In a redacted brief filed on Tuesday, China Telecom (Americas) Corporation (CTA) said that the Federal Communications Commission (FCC) bucked standard procedure when it voted to revoke CTA’s operating licenses over purported national security concerns. CTA’s opposition comes amidst a tide of federal action against Chinese telecom providers, with last week’s revocation of China Unicom’s (Americas) service authority being the latest.
For its part, CTA is fighting the FCC’s November 2 revocation order eliminating its domestic and international common-carrier authorizations. The company initially asked for an emergency stay, but the D.C. Circuit denied the request.
Now, CTA argues that the FCC departed from standard procedures in violation of its own rules, the Administrative Procedure Act (APA), and its due process rights. In addition, the brief says that the agency’s bases for revocation were flawed, based primarily on suspicions about the company’s corporate owner, rather than on anything CTA did or failed to do.
Specifically, CTA takes issue with the FCC’s purported refusal to hold a live or written-record hearing before revoking CTA’s authorizations. The brief says that the FCC refused its repeated requests for such a hearing, thereby deviating from its practice of providing one. “By mischaracterizing its past practice at one moment and disavowing that practice the next, the FCC failed to engage in the reasoned decision making required by the APA,” the filing says.

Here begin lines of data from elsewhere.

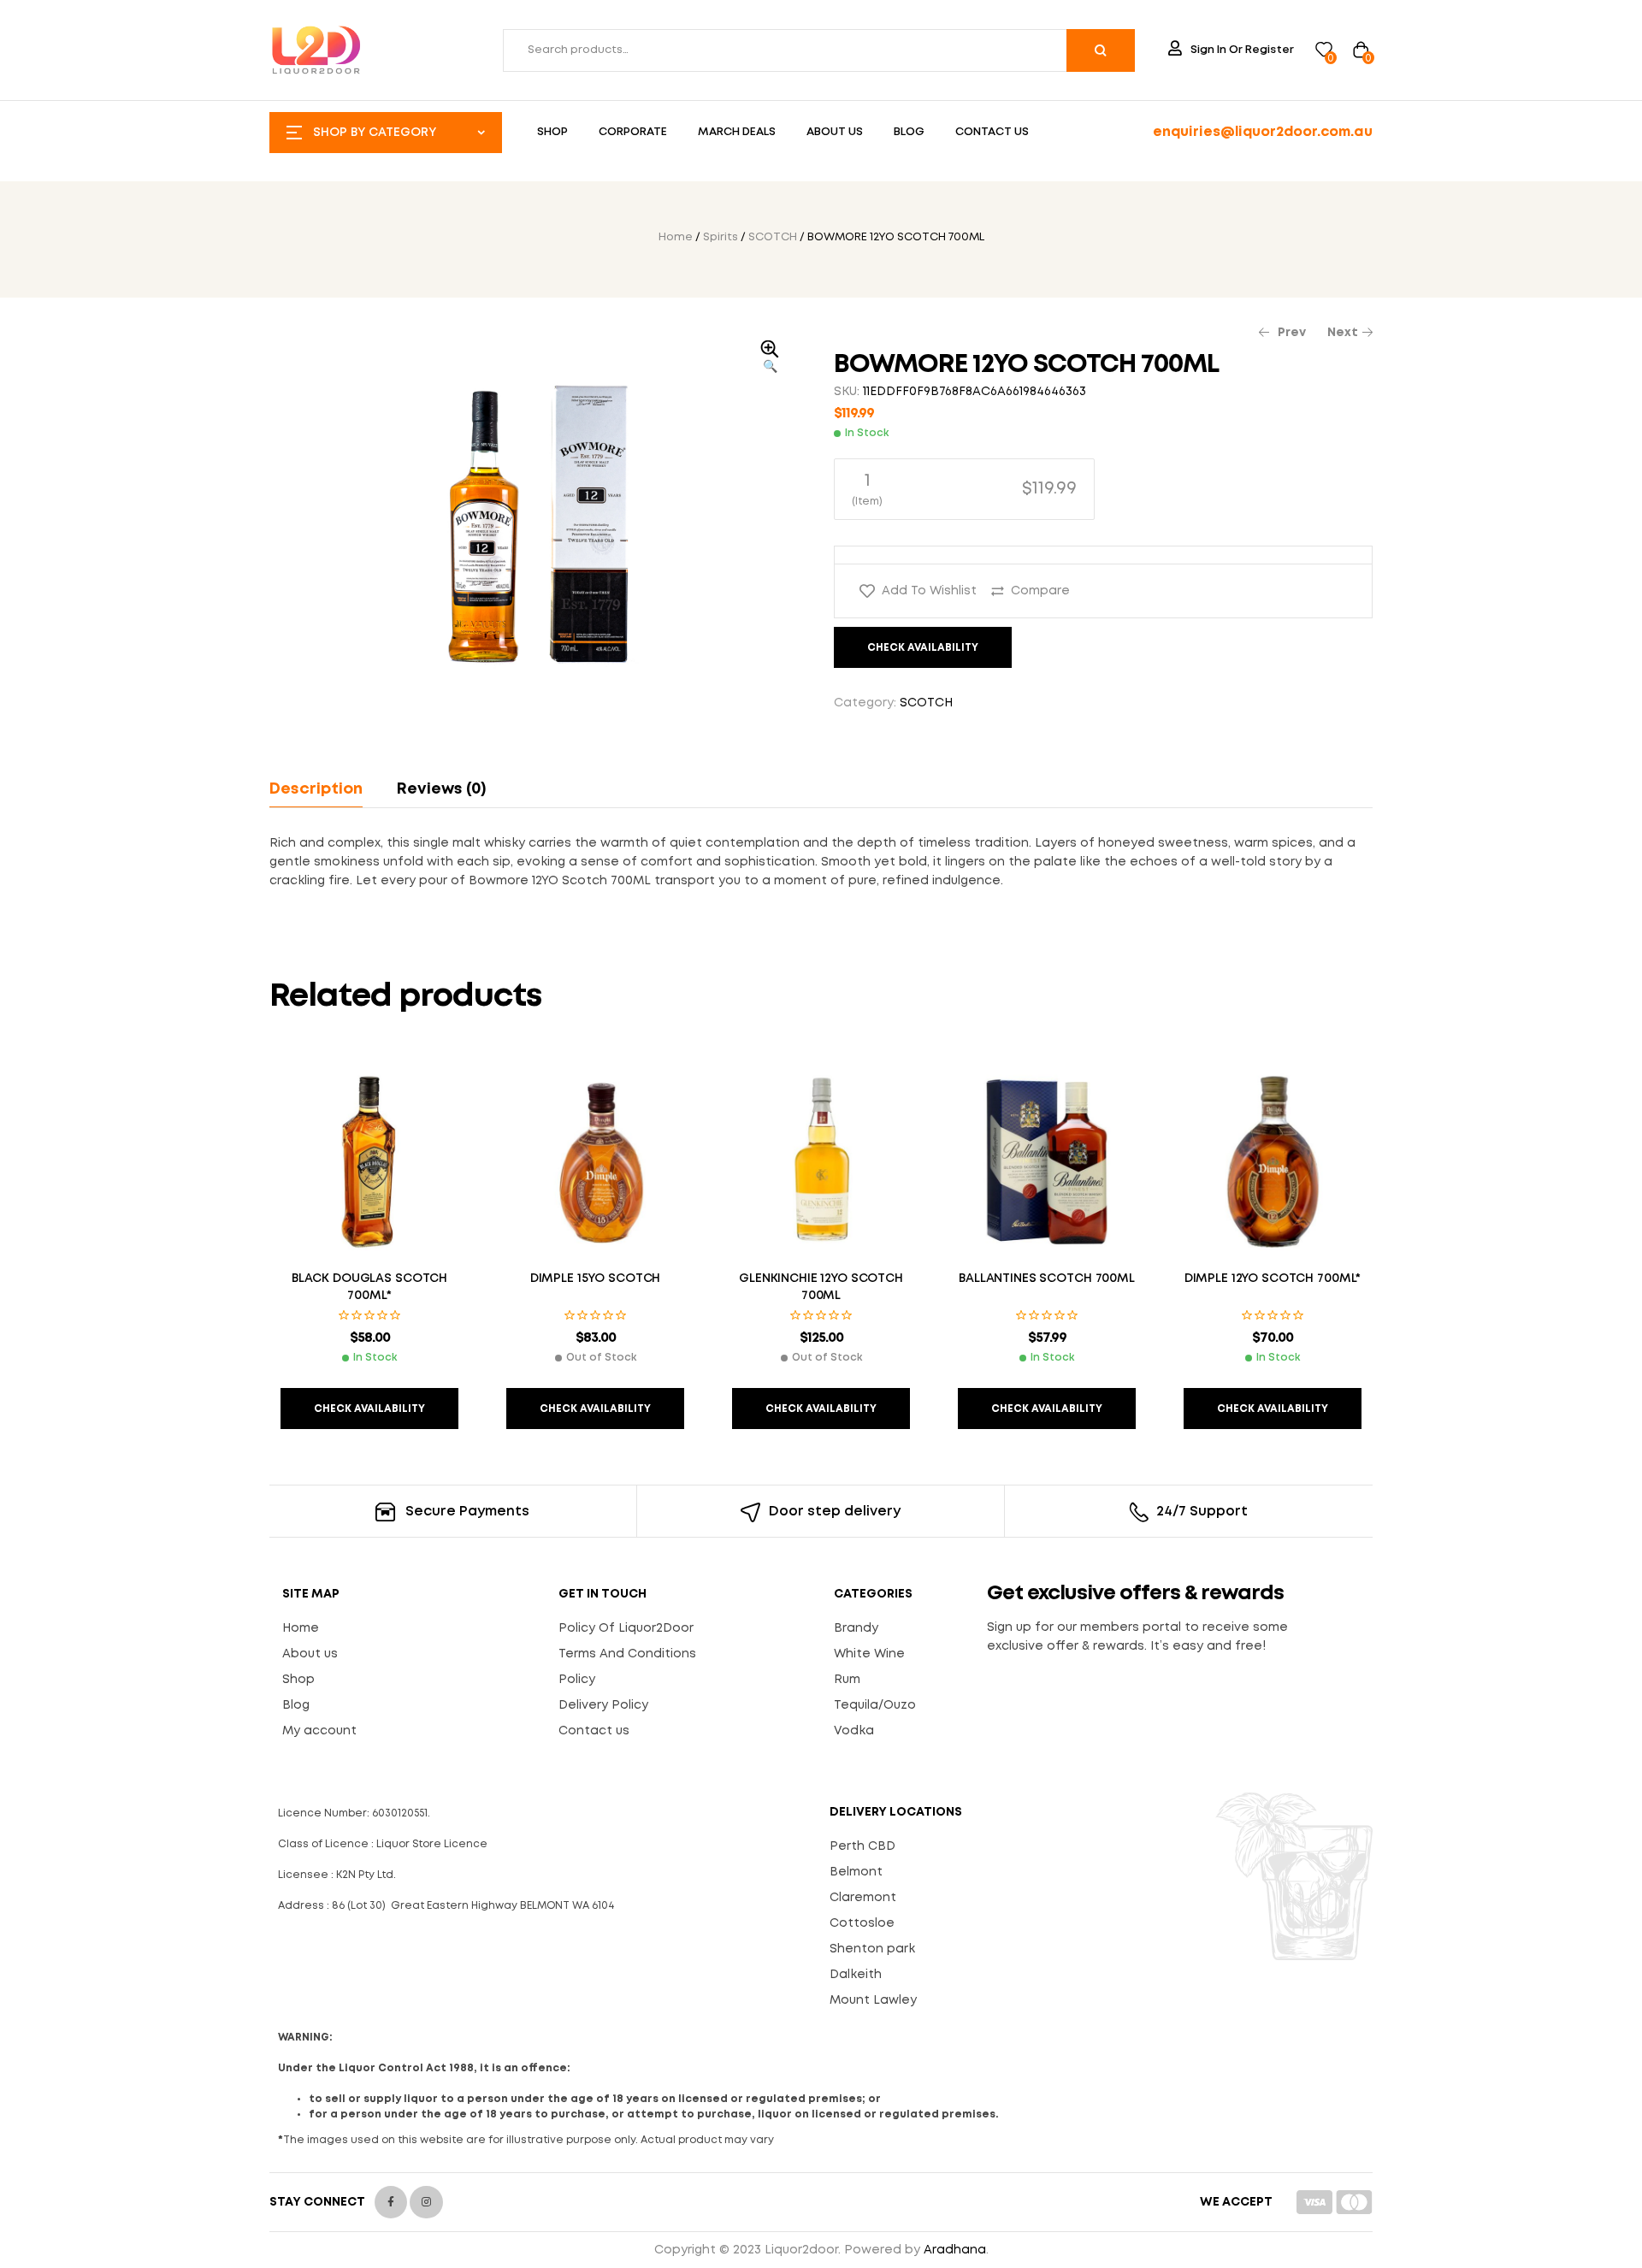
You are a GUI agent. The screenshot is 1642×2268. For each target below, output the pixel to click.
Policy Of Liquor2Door (626, 1628)
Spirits (720, 237)
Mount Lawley (873, 2000)
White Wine (869, 1654)
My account (319, 1731)
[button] (770, 358)
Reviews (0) (441, 789)
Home (676, 237)
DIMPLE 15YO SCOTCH (595, 1278)
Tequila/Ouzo (875, 1705)
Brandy (856, 1628)
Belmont (856, 1872)
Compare (1040, 591)
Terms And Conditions (627, 1654)
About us (310, 1654)
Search (1100, 50)
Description (316, 789)
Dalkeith (856, 1975)
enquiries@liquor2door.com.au (1263, 132)
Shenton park (872, 1949)
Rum (847, 1679)
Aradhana (955, 2250)
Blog (296, 1705)
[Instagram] (426, 2202)
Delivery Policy (603, 1705)
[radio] (964, 489)
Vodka (854, 1731)
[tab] (323, 789)
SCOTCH (772, 237)
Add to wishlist (929, 591)
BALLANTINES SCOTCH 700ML (1047, 1278)
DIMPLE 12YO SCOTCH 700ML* (1272, 1278)
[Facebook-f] (391, 2202)
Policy (576, 1679)
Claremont (863, 1898)
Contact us (593, 1731)
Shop (298, 1679)
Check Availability (922, 648)
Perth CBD (862, 1846)
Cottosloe (862, 1923)
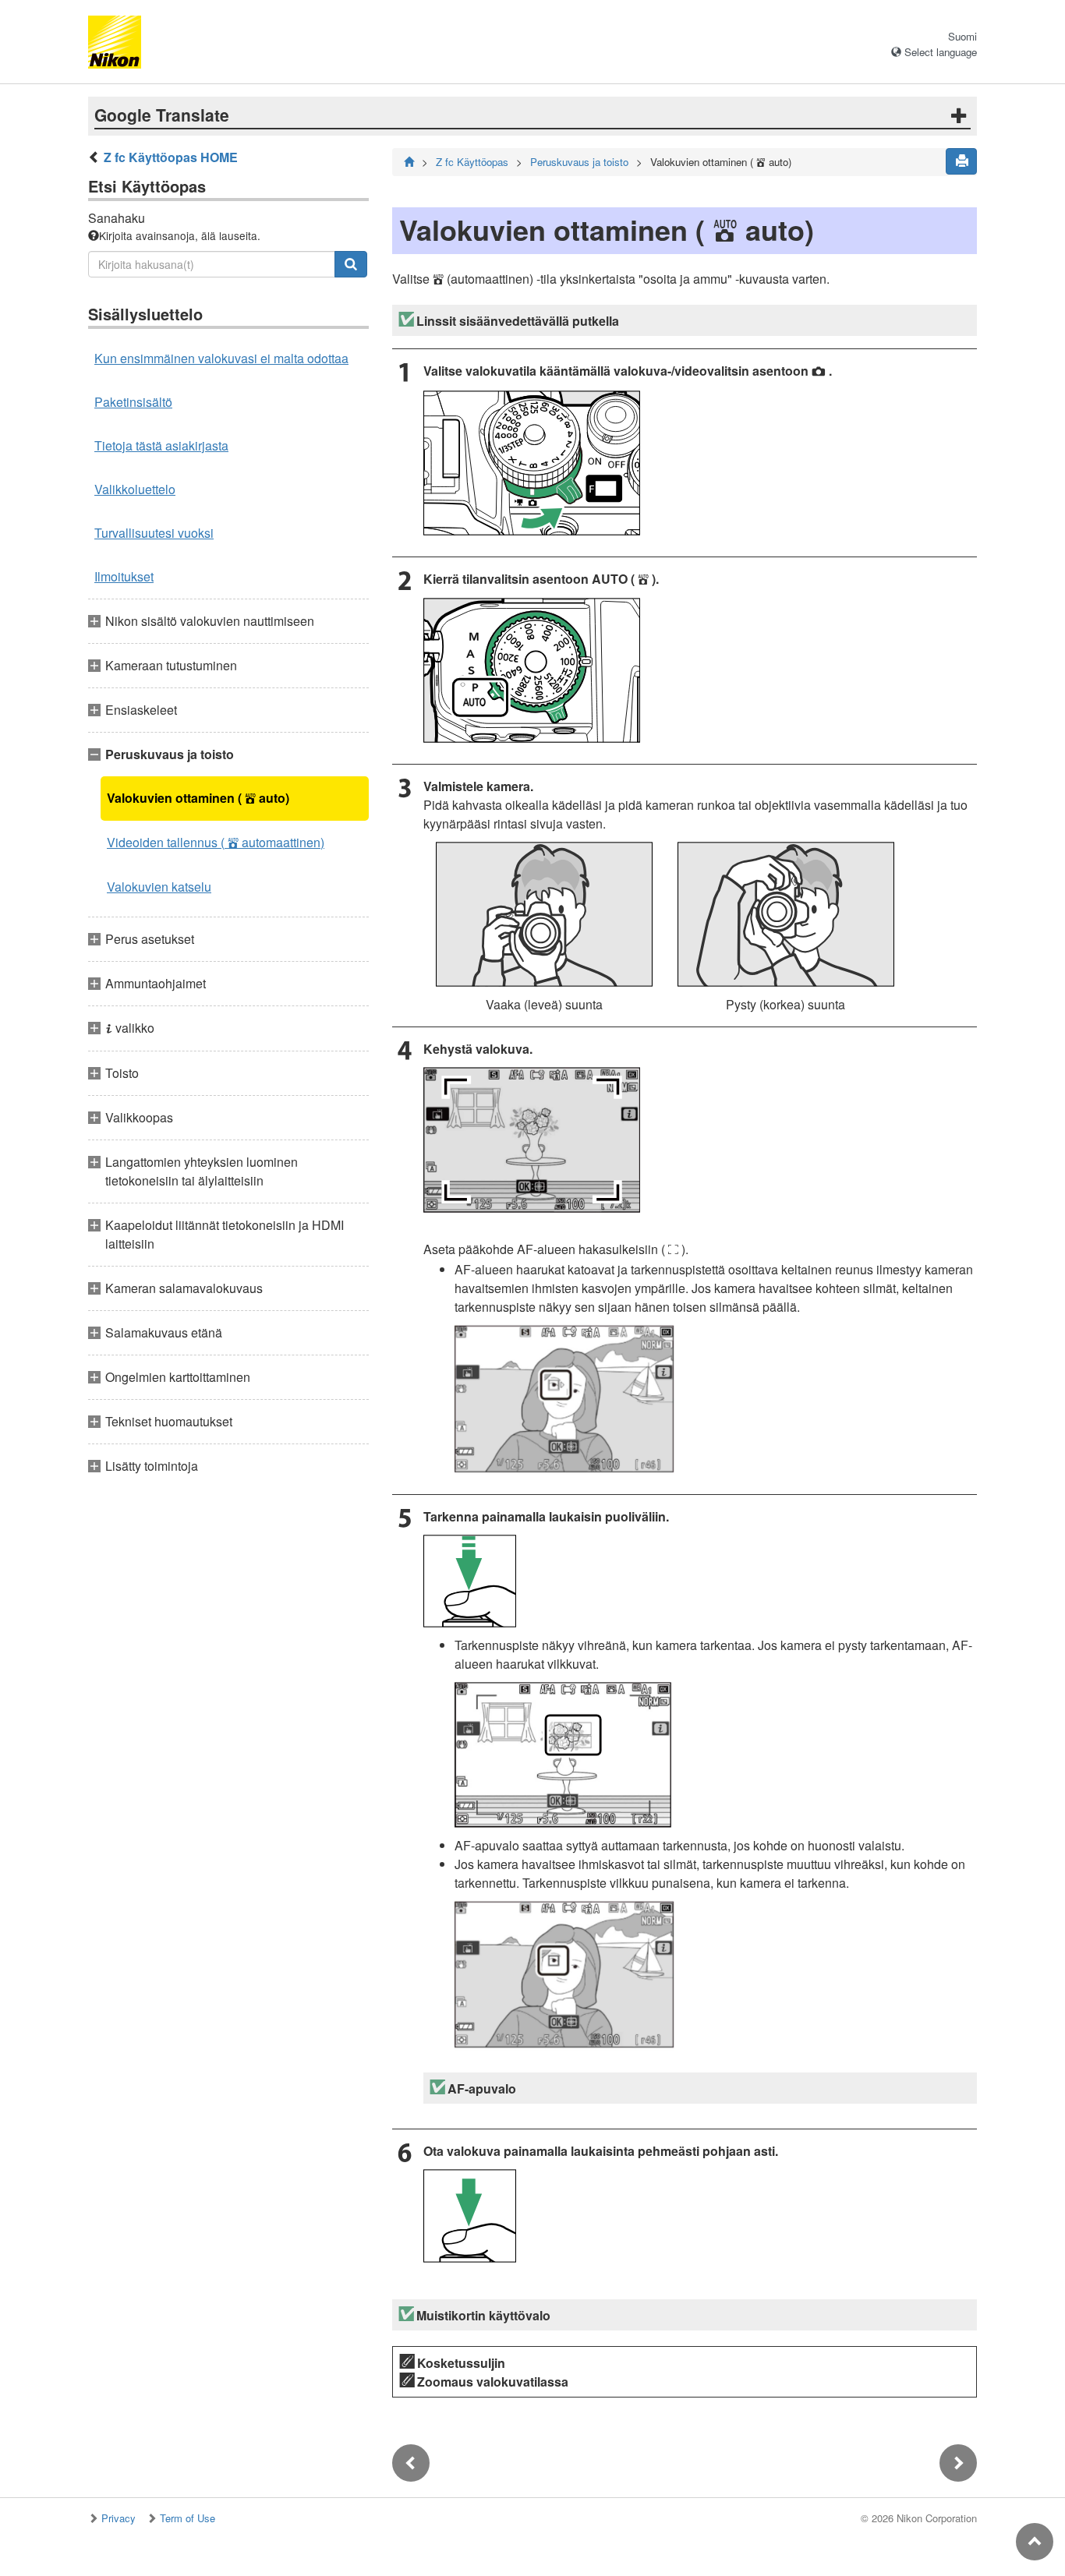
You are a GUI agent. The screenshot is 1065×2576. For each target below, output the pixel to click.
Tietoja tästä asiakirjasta (161, 445)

The brief also argues that the FCC did not prove that CTA committed egregious misconduct, the standard that must be met in order for revocation. The FCC allegedly relied on Executive Branch agency recommendations to support its finding that CTA’s “corporate structure provided the Chinese government with opportunities to access, disrupt, or misroute U.S. communications that may allow for espionage.” These representations fall short of establishing the egregiousness required for revocation, the brief says, rendering the decision arbitrary, capricious, and unsupported by substantial evidence.
The FCC’s response is due February 17. CTA is represented by Morgan Lewis & Bockius LLP.